Larry Tye is an American non-fiction author and journalist known for his biographies of notable Americans including Edward Bernays (1999) Satchel Paige (2009), Robert F. Kennedy (2016) and Joseph McCarthy (2020).
From 1986 to 2001, Tye was a reporter at The Boston Globe, where his primary beat was medicine.
Two of Tye's books, one on the Pullman porters and another on electroconvulsive therapy, have been adapted into documentary films.
[3] Tye won a Goldsmith Research Prize from Harvard's Kennedy School of Government, an Alicia Patterson Fellowship, a Rockefeller Foundation Bellagio Residency, and research grants from the Newberry Library, Gilder Lehrman Institute, and the Eisenhower and Truman libraries.

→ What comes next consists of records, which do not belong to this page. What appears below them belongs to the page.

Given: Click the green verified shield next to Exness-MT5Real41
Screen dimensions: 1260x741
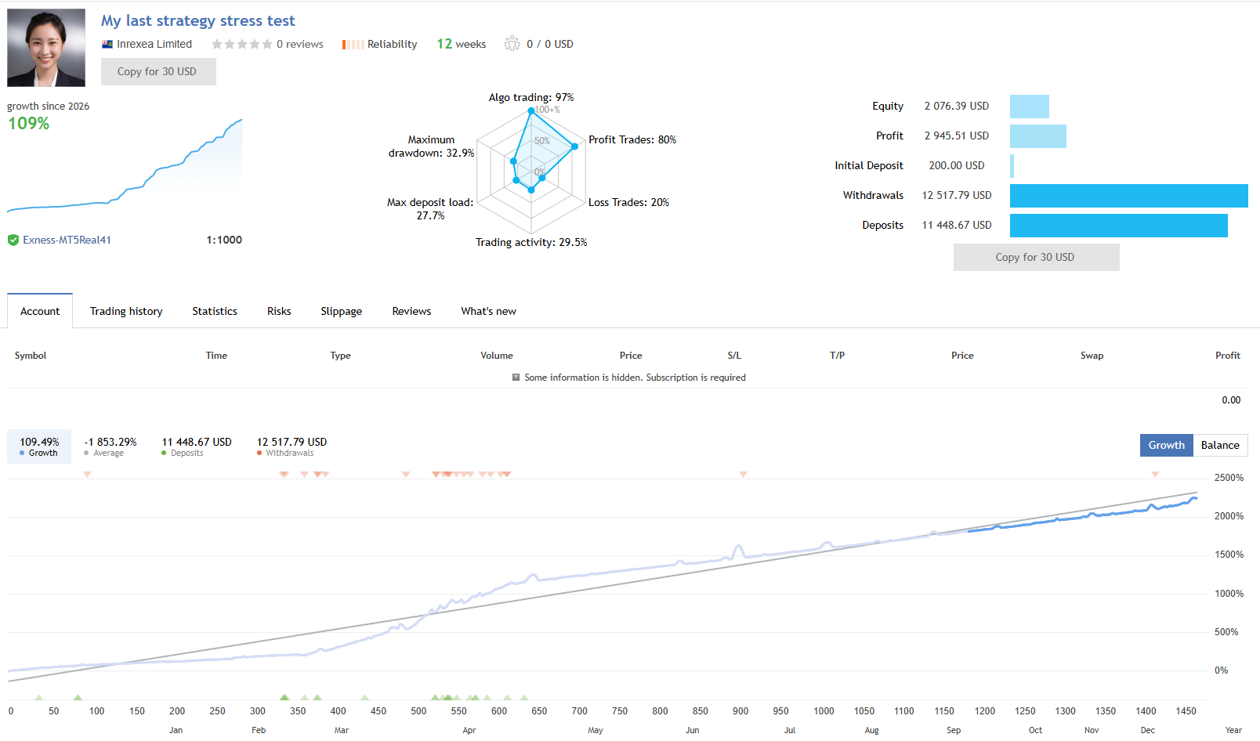Looking at the screenshot, I should [x=13, y=240].
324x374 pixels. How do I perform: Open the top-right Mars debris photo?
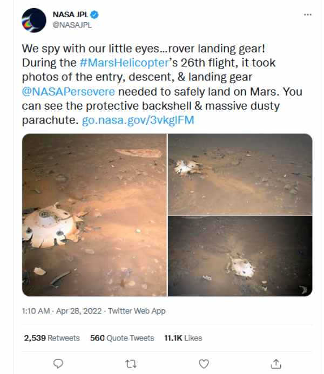click(240, 174)
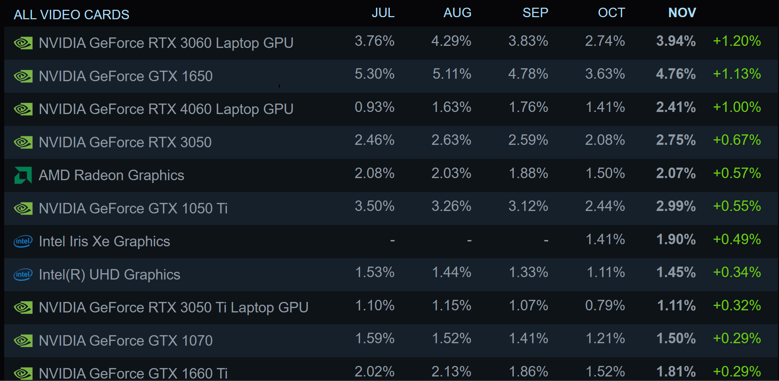Click NVIDIA logo beside GeForce GTX 1070

23,341
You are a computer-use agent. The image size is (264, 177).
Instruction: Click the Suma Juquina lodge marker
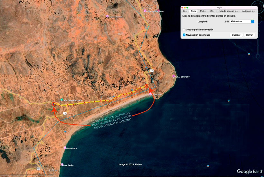[145, 11]
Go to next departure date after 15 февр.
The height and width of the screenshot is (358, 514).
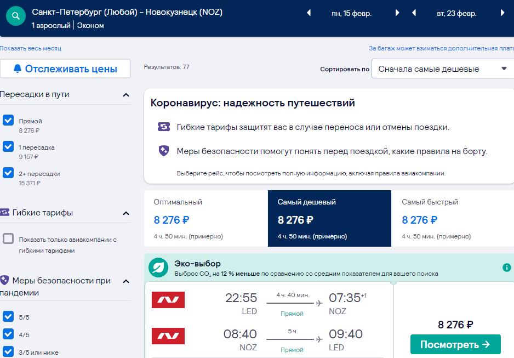397,13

The Wall Street Journal wrote that Tye’s latest book, Demagogue: The Life and Long Shadow of Senator Joe McCarthy, was “the fullest account yet” of McCarthy and “the rigor of his research ensures he goes far beyond the caricature to give us a portrait of nuance and depth.”[4] NPR reported that the book also, “draws a parallel between McCarthy's tactics and President Trump's divisive rhetoric.”[5] Additionally, Tye is director of the Boston-based Health Coverage Fellowship, which each year trains 10 American medical journalists on better covering issues in this field.